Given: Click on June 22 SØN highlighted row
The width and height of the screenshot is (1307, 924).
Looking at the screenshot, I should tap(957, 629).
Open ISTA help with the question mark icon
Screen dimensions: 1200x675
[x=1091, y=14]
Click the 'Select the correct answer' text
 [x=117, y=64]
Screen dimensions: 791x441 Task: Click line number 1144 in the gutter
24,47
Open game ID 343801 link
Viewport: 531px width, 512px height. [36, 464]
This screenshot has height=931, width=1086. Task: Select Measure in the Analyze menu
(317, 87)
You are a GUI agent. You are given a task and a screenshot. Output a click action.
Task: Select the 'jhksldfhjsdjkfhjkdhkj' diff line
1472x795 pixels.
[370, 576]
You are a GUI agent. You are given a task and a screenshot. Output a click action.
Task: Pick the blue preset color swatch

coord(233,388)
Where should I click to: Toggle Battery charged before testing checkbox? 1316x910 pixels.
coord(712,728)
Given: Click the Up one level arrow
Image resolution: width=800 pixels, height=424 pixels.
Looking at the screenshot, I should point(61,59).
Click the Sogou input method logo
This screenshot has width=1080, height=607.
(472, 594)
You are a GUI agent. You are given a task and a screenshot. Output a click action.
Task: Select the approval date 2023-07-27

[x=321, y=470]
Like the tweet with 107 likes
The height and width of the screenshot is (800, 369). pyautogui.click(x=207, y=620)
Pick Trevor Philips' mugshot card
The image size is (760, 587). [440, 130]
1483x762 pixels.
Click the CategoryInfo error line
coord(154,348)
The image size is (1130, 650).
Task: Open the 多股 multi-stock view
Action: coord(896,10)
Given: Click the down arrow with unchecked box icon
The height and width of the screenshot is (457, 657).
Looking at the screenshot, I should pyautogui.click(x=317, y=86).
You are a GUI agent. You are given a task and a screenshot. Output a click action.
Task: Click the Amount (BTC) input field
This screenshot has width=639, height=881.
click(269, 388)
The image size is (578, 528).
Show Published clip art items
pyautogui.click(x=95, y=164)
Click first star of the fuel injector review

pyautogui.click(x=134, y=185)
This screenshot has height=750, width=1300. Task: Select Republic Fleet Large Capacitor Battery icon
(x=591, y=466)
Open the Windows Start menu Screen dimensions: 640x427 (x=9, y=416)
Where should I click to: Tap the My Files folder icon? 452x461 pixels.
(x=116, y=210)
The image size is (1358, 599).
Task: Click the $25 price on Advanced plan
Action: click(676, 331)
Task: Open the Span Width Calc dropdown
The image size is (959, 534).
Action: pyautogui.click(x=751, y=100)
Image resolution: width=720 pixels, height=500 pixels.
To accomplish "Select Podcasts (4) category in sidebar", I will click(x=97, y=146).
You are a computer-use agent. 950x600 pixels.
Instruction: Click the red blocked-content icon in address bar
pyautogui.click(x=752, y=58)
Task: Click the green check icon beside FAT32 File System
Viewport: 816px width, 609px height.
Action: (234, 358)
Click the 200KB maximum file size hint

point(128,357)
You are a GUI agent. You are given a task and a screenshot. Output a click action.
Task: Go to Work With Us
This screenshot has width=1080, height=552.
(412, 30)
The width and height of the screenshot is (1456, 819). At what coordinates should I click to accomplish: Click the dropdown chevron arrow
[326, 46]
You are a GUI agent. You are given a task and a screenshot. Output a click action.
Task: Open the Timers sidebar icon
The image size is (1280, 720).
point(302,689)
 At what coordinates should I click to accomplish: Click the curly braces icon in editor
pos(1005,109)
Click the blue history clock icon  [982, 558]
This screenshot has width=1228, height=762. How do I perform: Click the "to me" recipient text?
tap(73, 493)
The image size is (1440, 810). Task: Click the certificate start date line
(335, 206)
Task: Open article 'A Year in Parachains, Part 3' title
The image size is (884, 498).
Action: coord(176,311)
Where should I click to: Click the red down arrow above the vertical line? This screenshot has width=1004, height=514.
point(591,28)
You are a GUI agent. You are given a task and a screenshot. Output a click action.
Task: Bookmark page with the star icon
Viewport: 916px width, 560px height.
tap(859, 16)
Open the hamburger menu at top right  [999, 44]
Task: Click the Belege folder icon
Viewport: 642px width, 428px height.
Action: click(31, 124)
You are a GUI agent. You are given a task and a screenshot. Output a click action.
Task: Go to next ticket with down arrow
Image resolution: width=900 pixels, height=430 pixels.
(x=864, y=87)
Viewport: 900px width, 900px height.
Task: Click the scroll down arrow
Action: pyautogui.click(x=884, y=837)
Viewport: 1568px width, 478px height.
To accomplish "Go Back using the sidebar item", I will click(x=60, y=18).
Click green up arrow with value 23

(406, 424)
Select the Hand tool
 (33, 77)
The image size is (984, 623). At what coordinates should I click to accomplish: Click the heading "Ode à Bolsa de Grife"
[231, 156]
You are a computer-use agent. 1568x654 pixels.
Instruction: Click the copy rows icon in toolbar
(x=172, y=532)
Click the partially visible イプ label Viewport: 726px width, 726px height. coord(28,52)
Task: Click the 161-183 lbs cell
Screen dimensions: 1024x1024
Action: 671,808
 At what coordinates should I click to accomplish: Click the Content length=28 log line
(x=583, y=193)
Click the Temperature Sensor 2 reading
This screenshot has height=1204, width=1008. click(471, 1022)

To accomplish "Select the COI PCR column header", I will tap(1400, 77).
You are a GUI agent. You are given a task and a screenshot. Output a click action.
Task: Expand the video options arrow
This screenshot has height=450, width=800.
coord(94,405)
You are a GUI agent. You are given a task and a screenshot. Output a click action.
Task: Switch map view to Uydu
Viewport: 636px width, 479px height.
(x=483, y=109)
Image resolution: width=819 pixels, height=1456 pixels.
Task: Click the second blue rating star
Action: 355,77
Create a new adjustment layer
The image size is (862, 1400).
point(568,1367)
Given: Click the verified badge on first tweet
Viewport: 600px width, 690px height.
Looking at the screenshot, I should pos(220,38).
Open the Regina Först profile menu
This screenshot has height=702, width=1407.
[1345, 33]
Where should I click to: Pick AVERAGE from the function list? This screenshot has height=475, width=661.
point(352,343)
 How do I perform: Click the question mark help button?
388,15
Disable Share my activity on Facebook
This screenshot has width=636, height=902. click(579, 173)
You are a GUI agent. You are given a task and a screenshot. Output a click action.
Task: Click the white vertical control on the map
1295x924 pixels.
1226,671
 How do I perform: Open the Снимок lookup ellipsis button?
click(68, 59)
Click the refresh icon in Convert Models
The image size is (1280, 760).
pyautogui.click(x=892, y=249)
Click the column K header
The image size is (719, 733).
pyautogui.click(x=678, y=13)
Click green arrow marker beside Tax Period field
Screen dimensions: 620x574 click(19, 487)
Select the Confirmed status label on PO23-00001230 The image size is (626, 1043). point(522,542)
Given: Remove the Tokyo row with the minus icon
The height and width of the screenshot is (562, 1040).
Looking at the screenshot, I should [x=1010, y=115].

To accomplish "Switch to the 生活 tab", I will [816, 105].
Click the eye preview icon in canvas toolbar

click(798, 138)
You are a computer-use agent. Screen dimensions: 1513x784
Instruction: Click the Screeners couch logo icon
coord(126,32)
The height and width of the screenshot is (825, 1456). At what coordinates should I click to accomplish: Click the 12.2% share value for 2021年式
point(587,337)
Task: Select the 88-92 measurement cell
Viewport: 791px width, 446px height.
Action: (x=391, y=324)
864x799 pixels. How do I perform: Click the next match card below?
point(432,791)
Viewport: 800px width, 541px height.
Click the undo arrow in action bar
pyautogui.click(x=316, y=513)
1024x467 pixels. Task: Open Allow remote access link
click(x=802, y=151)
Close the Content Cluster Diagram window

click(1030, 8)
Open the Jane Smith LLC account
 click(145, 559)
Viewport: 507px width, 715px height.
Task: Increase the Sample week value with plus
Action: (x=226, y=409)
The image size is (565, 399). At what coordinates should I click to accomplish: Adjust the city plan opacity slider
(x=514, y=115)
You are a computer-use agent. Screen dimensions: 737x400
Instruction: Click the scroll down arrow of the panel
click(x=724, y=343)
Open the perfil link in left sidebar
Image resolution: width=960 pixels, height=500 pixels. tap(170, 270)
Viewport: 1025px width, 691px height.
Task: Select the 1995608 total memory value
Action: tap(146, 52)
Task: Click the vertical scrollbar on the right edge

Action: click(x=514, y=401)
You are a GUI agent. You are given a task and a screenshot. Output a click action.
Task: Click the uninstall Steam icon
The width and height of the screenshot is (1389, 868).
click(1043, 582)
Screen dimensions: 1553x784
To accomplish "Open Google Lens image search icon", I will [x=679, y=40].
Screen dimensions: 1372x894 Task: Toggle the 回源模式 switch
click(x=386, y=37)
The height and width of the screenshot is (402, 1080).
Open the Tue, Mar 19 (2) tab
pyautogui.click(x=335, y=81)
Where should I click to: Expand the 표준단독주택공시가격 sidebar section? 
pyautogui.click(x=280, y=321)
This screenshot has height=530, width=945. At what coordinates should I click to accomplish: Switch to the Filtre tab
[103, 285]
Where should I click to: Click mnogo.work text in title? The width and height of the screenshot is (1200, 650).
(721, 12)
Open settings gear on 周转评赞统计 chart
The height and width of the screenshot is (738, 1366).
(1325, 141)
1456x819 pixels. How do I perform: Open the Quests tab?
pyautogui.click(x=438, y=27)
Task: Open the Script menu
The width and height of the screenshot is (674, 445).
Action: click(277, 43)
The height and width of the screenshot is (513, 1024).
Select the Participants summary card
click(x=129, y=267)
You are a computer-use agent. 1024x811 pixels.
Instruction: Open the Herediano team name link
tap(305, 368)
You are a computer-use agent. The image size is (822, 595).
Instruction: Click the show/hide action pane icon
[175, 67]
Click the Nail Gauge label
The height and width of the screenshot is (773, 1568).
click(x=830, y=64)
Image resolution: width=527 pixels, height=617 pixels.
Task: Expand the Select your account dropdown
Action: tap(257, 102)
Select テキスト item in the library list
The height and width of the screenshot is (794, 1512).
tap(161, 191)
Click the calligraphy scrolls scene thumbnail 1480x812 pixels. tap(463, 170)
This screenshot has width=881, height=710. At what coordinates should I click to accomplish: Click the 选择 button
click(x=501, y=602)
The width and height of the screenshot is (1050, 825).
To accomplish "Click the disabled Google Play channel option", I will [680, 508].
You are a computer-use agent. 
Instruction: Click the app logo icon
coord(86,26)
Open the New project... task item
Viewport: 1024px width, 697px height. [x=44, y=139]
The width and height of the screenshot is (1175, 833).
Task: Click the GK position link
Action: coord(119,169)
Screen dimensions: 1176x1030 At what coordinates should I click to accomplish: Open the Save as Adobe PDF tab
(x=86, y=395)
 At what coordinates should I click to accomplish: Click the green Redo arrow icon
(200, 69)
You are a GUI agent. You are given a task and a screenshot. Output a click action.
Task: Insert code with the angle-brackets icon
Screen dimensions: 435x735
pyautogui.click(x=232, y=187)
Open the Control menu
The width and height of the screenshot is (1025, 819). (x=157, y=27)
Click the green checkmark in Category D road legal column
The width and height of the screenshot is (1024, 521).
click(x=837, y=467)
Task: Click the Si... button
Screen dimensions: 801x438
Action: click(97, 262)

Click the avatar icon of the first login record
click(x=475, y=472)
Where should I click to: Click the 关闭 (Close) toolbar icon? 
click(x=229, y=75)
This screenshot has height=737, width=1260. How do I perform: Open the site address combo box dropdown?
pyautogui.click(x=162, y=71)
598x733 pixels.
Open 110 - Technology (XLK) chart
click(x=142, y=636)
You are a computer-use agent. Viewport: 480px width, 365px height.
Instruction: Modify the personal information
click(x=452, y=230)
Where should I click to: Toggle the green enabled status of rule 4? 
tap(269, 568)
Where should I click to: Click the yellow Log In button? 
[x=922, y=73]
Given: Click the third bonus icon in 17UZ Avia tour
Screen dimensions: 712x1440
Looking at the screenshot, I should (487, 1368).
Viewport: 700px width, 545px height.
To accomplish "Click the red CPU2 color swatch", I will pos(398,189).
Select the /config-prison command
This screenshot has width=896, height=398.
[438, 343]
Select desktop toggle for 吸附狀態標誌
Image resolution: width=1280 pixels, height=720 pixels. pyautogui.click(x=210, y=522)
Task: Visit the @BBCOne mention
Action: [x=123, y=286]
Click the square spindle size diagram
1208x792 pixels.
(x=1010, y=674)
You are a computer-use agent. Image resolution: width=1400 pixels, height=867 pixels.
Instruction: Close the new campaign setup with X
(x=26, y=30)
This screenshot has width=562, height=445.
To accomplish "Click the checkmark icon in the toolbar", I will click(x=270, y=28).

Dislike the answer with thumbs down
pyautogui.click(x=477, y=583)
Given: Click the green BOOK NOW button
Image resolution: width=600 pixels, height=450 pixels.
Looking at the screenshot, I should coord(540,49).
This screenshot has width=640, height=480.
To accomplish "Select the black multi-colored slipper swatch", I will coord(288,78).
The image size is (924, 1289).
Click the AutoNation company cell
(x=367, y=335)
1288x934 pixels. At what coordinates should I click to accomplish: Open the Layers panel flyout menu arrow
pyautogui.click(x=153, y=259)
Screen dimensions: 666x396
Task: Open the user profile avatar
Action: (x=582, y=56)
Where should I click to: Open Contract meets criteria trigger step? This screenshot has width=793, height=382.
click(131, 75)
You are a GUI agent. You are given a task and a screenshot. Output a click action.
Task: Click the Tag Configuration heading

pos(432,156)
________________________________________
### WHAT YOU WILL DO:
For the material, work out how many lines hold the string "checkmark". Your reply must be the number alone.

### FINAL ANSWER:
2